# Lawrence Officer Found Shot...



## no$.10 (Oct 18, 2005)

Longtime officer shot to death; Foul play not suspected  By Jason G. Howe and Jim Patten 
_Staff Writers _

METHUEN - Off-duty Lawrence police Officer Kevin Callahan was found dead in a room off the garage of his home yesterday afternoon, a bullet wound to his head.

(Gulp!):sad:


----------



## PearlOnyx (Jun 28, 2002)

NO,

Do you have the entire article, or is that it? I'm surprised I didn't hear about this.


----------



## no$.10 (Oct 18, 2005)

"Do you have the entire article, or is that it? I'm surprised I didn't hear about this."
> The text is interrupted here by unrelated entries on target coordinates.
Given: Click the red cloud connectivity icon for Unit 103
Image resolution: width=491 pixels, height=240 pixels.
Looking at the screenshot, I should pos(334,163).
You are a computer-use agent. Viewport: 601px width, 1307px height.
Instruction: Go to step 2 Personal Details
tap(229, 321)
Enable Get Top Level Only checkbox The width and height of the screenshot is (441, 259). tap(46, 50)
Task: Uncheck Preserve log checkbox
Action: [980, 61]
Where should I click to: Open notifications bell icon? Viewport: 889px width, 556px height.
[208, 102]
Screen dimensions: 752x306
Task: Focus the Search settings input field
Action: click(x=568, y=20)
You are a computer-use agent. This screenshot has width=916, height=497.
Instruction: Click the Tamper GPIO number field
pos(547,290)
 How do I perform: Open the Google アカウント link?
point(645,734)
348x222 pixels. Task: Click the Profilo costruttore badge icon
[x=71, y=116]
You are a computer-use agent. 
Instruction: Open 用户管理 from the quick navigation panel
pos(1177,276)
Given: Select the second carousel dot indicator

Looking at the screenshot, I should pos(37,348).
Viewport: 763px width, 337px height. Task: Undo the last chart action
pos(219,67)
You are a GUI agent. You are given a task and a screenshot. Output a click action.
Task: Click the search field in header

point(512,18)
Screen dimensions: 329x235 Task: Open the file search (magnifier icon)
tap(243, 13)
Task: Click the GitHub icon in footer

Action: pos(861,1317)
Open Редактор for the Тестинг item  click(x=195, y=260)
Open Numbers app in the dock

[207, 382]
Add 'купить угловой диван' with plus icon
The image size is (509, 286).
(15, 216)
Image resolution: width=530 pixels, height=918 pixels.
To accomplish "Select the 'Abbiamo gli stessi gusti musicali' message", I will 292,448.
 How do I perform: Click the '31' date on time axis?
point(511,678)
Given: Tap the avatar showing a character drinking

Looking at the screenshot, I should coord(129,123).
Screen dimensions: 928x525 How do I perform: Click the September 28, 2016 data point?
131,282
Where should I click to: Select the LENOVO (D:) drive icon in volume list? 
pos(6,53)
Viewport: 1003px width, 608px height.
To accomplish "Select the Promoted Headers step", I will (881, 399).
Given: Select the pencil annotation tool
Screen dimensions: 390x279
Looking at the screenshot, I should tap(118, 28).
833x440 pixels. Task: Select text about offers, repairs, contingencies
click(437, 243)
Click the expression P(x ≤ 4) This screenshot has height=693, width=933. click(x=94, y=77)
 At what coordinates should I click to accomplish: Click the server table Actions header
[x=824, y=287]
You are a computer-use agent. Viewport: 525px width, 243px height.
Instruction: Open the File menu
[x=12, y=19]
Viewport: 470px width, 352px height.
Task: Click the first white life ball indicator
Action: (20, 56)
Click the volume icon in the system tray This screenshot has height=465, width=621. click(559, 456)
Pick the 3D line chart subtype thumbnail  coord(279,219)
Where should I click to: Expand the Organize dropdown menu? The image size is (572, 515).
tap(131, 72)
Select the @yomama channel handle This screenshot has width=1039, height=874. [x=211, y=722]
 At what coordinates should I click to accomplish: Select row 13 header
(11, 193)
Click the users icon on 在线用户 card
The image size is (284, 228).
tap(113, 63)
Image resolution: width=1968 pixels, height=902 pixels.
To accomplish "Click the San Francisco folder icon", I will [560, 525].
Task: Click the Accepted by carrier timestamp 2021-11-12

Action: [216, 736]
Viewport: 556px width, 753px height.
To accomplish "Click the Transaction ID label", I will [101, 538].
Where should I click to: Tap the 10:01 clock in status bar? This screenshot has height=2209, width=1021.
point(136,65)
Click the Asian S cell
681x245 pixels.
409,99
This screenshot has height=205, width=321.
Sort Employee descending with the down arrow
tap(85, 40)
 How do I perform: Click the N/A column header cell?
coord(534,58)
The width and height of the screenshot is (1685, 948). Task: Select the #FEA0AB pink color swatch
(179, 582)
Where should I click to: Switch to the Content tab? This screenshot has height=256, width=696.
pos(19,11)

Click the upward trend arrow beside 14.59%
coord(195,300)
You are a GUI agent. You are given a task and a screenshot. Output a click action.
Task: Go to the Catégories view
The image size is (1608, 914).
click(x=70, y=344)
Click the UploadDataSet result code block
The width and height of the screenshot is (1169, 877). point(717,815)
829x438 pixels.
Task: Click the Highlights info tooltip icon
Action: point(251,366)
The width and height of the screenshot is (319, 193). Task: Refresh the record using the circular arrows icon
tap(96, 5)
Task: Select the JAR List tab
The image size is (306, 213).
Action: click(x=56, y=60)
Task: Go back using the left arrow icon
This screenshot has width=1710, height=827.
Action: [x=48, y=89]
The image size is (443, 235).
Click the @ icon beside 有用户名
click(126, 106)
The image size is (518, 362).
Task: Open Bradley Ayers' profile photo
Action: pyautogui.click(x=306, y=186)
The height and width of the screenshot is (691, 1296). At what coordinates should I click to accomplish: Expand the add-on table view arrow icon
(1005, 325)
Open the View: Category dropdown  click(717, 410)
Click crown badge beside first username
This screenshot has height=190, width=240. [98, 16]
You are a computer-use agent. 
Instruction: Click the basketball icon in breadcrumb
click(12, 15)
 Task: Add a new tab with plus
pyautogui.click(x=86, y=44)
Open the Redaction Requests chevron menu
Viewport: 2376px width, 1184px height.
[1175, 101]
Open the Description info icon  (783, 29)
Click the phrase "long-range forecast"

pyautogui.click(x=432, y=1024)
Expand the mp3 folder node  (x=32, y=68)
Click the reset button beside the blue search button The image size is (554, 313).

Couldn't find a downloadable version, unless you subscribe to Eagle Tribune Online, I guess all they'll give you is the main line. But I did hear that there is going to be a funeral Monday (tommorrow). I was hoping someone with more information could add to this, as mostly what I had was second hand information.:sad:


----------



## kwflatbed (Dec 29, 2004)

Veteran Lawrence Police Department Officer Dies

The Lawrence Police Department regrets to announce the death of Officer Kevin Callahan, an 17 year veteran of the Lawrence Police Department on December 7, 2005. Callahan leaves his wife, Cindy and two children, ages 7 and 9.

The wake will be held on Monday, December 12, 2005 at St. Michael's Church in North Andover, MA from 3:00 PM to 9:00 PM. The funeral will be on Tuesday, December 13, 2005 at 11:00 AM at St. Michael's Church. Internment will follow at Ridgewood Cemetery, North Andover, MA.

Kevin Callahan Memorial Trust Fund Established
Members of the Lawrence Police Department have established a Memorial Trust Fund for the wife and two children of Officer Kevin Callahan, an 17 year veteran of the Lawrence Police Department who died on December 7, 2005.

Persons wishing to donate to this fund may do so at the:

Lawrence Firefighters Federal Credit Union
Kevin Callahan Memorial Trust Fund
Account # 13707006
14 Amesbury St.
Lawrence, MA 01840


----------